(Document excerpt):
◇ ◇ ◇ ◇ ◇
Since Athena charges based on the amount of data scanned, efficient table design and query patterns are essential. Some tips:

  1. Use date-based filtering in your WHERE clause
  2. Avoid SELECT * queries
  3. Only include necessary columns in your queries
  4. Consider using Athena workgroups with query result reuse enabled

By following these practices, we can efficiently analyze our blog traffic while keeping costs under control.

Analyzing Blog Traffic

With our infrastructure in place, we can now analyze blog traffic patterns. Here are some useful queries we've implemented:

This query shows the most visited blog posts, excluding asset requests:

SELECT
    uri,
    COUNT(*) as views,
    COUNT(DISTINCT request_ip) as unique_visitors,
    AVG(time_taken) as avg_time_taken
FROM cloudfront_logs
WHERE date >= CURRENT_DATE - INTERVAL '7' DAY
    AND uri LIKE '/blog/%'
    AND uri NOT LIKE '%.txt'
    AND uri NOT LIKE '%._next/%'
    AND uri NOT LIKE '%.png'
    AND uri NOT LIKE '%.jpg'
    AND uri NOT LIKE '%.ico'
    AND uri NOT LIKE '%.js'
    AND uri NOT LIKE '%.css'
    AND uri NOT LIKE '%.woff2'
    AND uri NOT LIKE '%.json'
    AND uri NOT LIKE '%.xml'
GROUP BY uri
HAVING COUNT(*) > 1
ORDER BY views DESC;

This query:

  1. Filters for blog post URLs
  2. Excludes asset requests (images, stylesheets, etc.)
  3. Counts total views and unique visitors
  4. Calculates average load time

Traffic Patterns by Hour

To understand when our blog receives the most traffic:

SELECT
    HOUR(PARSE_DATETIME(time, 'HH:mm:ss')) as hour_utc,
    COUNT(*) as requests,
    AVG(time_taken) as avg_response_time
FROM cloudfront_logs
WHERE date >= CURRENT_DATE - INTERVAL '7' DAY
GROUP BY HOUR(PARSE_DATETIME(time, 'HH:mm:ss'))
◇ ◇ ◇ ◇ ◇
(Study questions):
1. In the Athena excerpt, what determines how much Athena charges?
2. Reproduce the part of the Athena excerpt between "Since Athena charges" and "costs under control.", inclusive.
3. Shorten the passage of the Athena excerpt that begins "Since Athena charges" into one sentence, keeping its tips.
◇ ◇ ◇ ◇ ◇
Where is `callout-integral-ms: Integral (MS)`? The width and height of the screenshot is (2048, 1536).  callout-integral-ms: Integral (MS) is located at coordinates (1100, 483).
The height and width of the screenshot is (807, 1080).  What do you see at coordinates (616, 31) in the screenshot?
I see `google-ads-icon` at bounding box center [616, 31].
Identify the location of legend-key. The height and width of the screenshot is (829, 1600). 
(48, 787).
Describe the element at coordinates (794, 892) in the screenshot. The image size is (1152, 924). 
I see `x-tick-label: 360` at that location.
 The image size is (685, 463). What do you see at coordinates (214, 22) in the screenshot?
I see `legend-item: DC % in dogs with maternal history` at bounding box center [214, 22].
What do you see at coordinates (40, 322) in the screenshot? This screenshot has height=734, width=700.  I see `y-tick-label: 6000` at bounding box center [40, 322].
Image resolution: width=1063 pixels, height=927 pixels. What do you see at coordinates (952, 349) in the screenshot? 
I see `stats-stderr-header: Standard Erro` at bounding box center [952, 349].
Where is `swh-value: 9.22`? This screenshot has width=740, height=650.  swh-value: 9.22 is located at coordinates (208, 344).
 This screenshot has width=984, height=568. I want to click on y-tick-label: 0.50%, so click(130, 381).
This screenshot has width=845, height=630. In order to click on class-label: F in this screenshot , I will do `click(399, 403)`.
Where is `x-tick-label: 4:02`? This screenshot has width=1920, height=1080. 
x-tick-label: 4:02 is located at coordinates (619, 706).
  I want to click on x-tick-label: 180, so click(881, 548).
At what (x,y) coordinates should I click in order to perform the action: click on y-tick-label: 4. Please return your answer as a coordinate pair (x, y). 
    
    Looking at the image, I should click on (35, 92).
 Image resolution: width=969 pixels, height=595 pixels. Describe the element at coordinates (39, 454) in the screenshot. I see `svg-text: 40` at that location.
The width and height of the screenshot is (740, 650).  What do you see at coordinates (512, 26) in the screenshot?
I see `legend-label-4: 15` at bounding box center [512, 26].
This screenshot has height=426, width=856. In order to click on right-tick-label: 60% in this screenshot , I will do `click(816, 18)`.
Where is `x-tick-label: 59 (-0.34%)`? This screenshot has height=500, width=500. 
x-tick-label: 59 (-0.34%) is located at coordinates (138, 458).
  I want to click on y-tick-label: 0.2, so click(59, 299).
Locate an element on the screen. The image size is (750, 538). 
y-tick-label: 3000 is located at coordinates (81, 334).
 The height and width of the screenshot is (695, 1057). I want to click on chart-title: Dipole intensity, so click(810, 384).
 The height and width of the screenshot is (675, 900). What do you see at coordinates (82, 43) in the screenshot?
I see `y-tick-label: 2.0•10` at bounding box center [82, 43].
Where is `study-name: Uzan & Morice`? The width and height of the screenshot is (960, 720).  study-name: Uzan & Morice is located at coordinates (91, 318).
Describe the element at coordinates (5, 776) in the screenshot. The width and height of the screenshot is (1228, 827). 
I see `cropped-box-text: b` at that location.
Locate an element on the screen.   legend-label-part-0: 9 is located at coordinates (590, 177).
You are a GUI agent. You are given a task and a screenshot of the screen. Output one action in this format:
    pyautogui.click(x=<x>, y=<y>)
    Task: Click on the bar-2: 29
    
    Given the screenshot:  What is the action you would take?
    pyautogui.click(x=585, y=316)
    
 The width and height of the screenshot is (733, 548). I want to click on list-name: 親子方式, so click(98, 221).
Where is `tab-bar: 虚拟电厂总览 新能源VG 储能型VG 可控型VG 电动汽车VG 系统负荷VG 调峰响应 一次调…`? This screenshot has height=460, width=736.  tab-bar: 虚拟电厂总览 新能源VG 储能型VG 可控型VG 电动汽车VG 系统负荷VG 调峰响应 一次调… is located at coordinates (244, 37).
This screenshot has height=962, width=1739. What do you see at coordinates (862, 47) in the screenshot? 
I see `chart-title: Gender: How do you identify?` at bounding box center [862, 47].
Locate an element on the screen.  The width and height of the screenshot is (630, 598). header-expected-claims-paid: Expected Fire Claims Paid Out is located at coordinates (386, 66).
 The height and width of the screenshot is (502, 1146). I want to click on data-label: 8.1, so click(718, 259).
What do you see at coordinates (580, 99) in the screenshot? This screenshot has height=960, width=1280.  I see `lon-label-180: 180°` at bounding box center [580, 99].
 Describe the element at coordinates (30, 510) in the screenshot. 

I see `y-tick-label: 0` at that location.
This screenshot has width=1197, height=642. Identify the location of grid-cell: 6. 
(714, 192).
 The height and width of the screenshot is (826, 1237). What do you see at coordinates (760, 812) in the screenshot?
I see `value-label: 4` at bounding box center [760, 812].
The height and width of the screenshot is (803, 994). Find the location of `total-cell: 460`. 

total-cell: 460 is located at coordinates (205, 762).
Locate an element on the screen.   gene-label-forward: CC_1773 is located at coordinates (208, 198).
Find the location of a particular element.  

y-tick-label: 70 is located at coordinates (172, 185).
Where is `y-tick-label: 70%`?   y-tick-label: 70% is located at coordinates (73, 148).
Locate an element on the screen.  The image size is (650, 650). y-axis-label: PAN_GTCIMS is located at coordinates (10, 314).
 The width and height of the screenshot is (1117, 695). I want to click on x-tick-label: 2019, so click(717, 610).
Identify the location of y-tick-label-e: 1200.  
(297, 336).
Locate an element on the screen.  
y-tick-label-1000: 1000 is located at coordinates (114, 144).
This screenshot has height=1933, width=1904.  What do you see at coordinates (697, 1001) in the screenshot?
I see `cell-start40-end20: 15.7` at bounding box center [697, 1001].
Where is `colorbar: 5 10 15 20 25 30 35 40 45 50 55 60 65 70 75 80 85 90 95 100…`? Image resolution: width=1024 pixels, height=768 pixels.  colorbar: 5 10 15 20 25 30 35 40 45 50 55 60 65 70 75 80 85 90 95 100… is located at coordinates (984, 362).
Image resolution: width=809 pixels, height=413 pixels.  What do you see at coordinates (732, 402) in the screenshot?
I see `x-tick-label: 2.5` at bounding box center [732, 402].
◇ ◇ ◇ ◇ ◇
(Answers to the exercises):
1. The amount of data scanned.

2.
Since Athena charges based on the amount of data scanned, efficient table design and query patterns are essential. Some tips:

  1. Use date-based filtering in your WHERE clause
  2. Avoid SELECT * queries
  3. Only include necessary columns in your queries
  4. Consider using Athena workgroups with query result reuse enabled

By following these practices, we can efficiently analyze our blog traffic while keeping costs under control.

3. Because Athena bills by data scanned, tables and queries should be efficient: filter by date in the WHERE clause, avoid SELECT *, include only necessary columns, and consider Athena workgroups with query result reuse enabled.